What the task requires :: Would you return, word for word, the lines of the data below from the line with "[telegram] (112, 1735)" through the line with "提交APK (1342, 1709)", and no others?

Dataset ::
+--

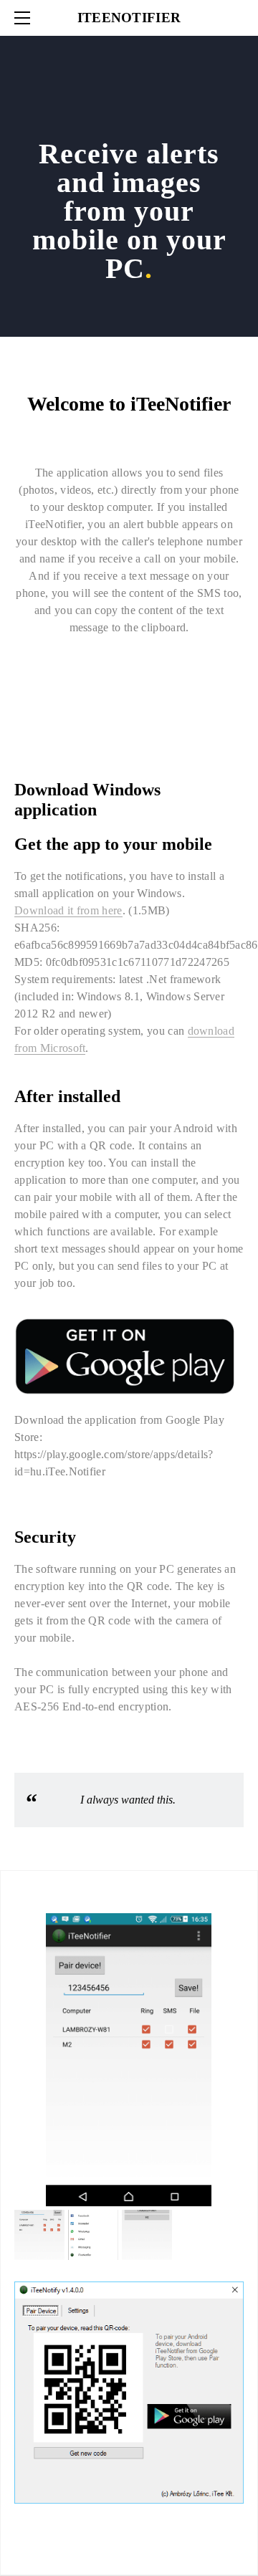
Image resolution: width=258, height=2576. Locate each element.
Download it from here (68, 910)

+--

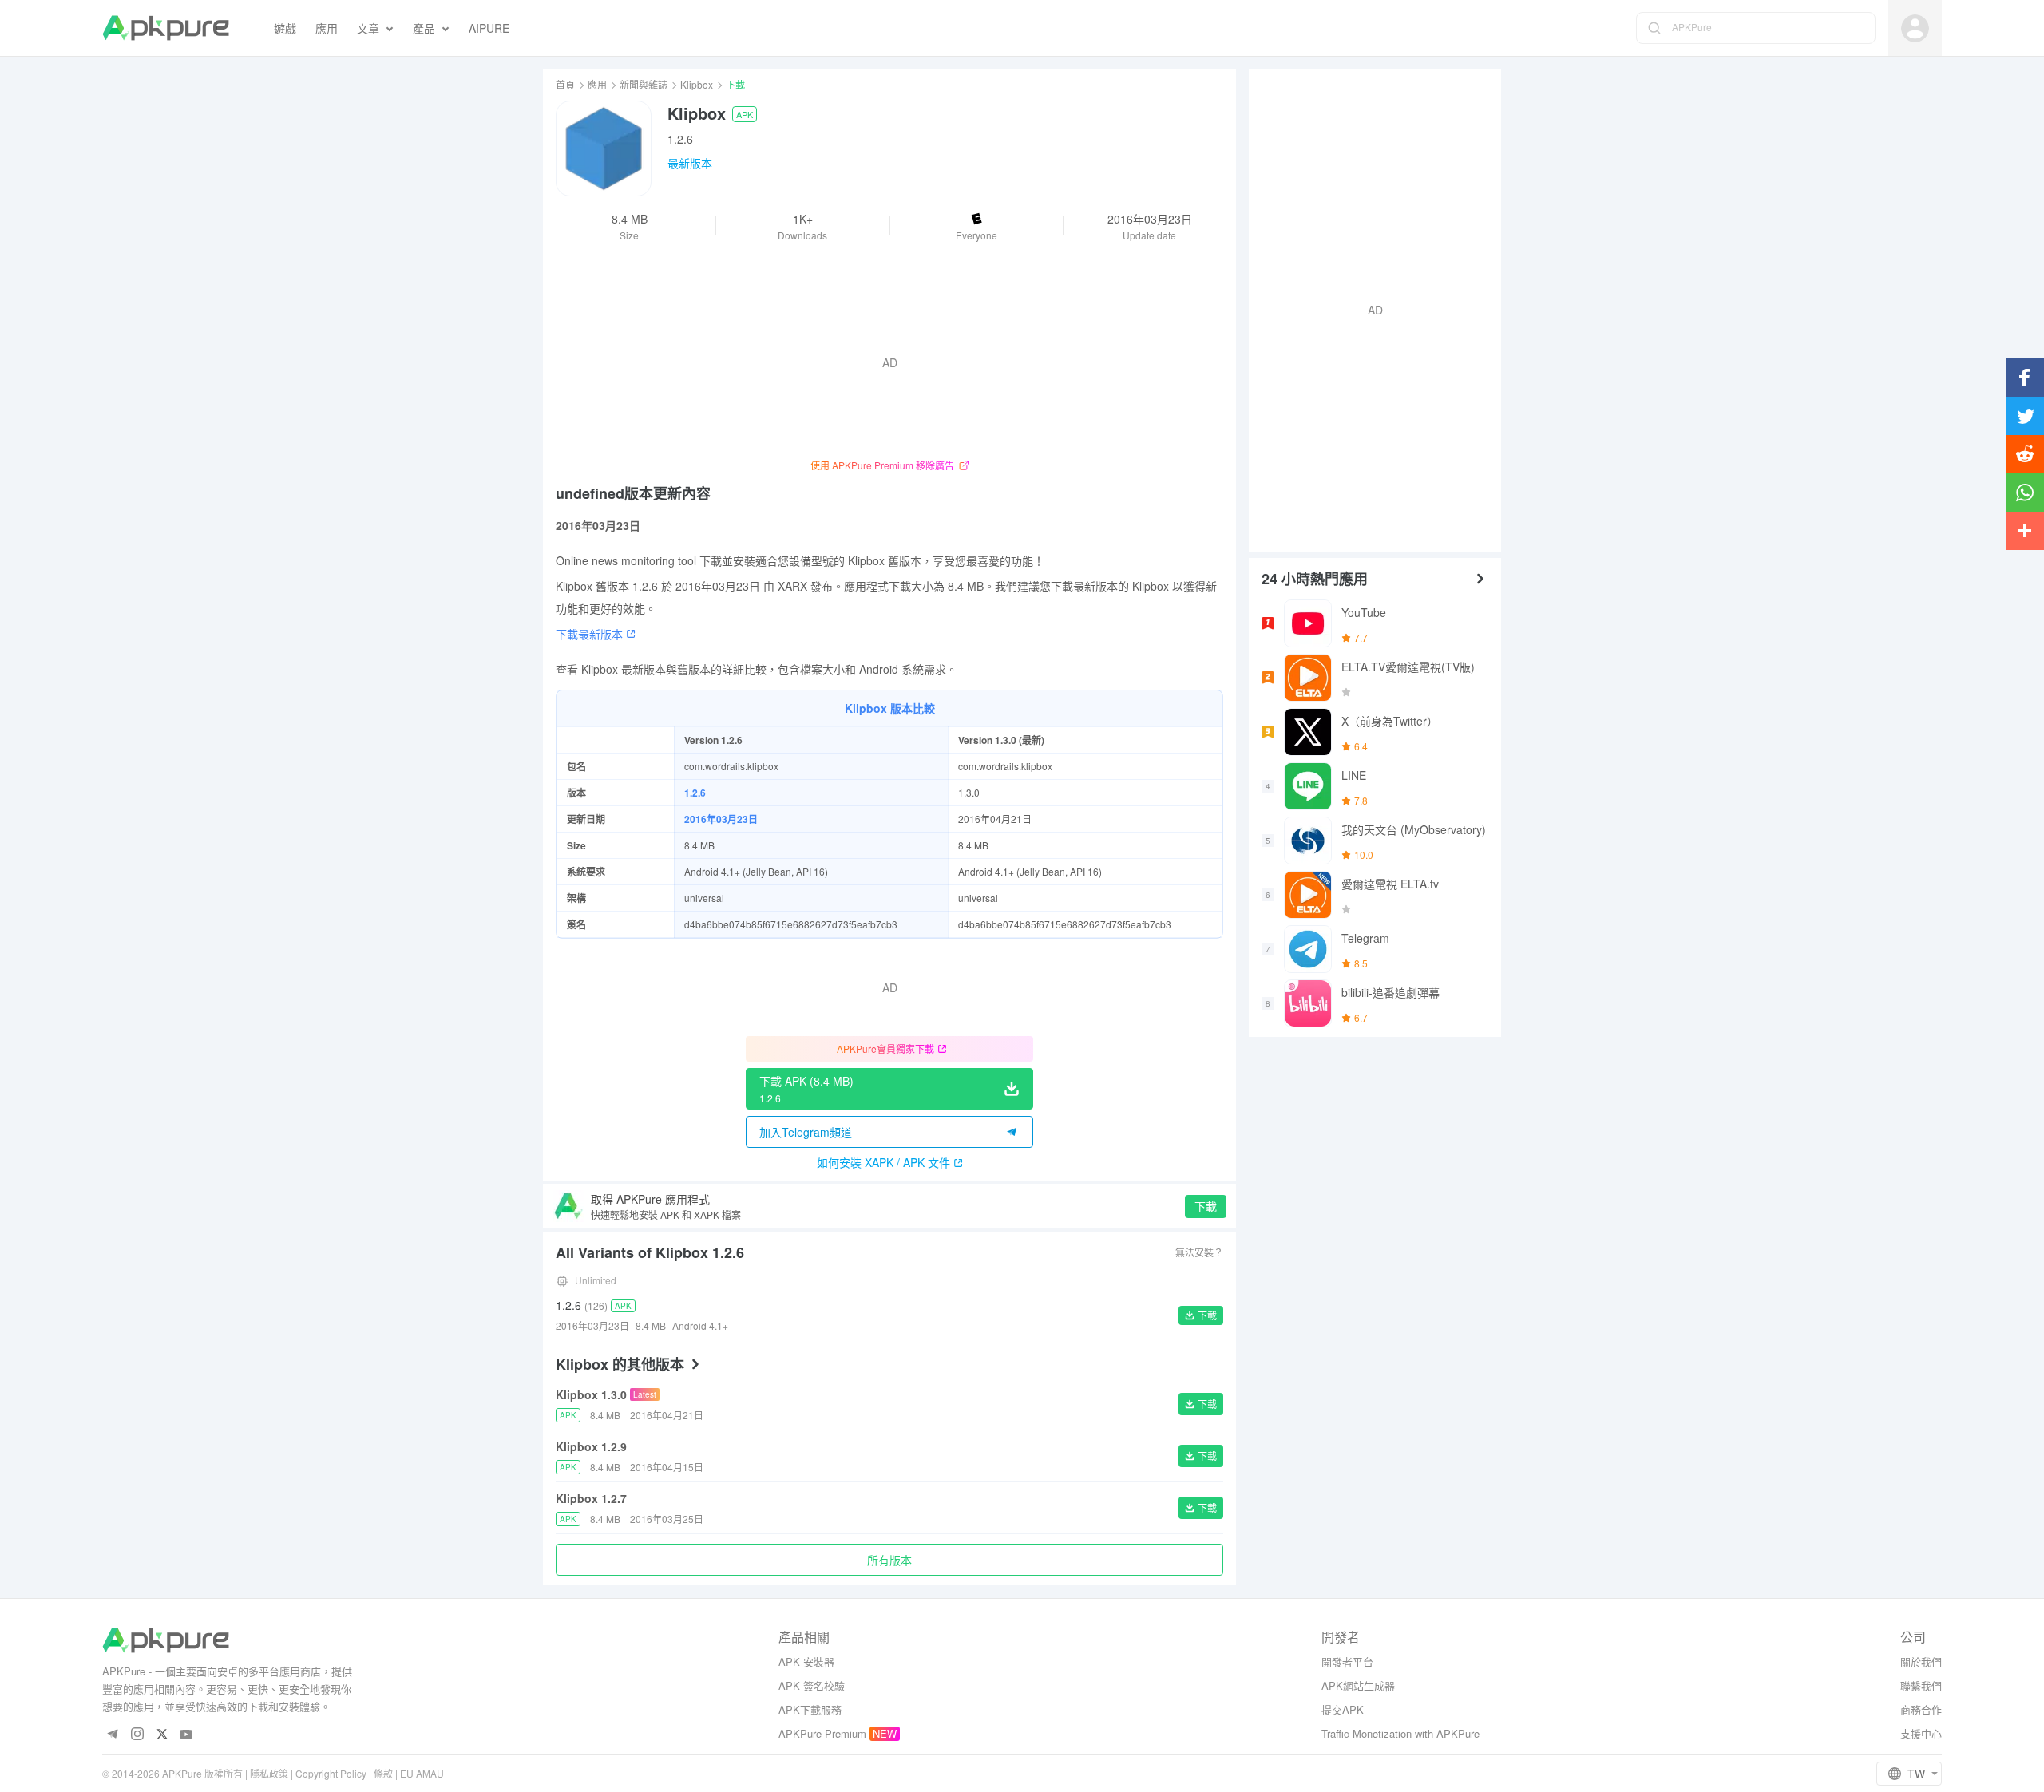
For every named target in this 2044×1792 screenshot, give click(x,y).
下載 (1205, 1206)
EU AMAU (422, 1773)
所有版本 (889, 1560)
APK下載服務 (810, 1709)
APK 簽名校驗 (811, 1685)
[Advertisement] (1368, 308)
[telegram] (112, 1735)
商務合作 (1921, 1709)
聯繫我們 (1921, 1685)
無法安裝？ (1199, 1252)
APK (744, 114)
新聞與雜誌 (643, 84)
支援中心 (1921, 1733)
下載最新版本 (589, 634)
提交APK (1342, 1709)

+--

Your response ::
[telegram] (112, 1735)
商務合作 (1921, 1709)
聯繫我們 (1921, 1685)
無法安裝？ (1199, 1252)
APK (744, 114)
新聞與雜誌 (643, 84)
支援中心 (1921, 1733)
下載最新版本 (589, 634)
提交APK (1342, 1709)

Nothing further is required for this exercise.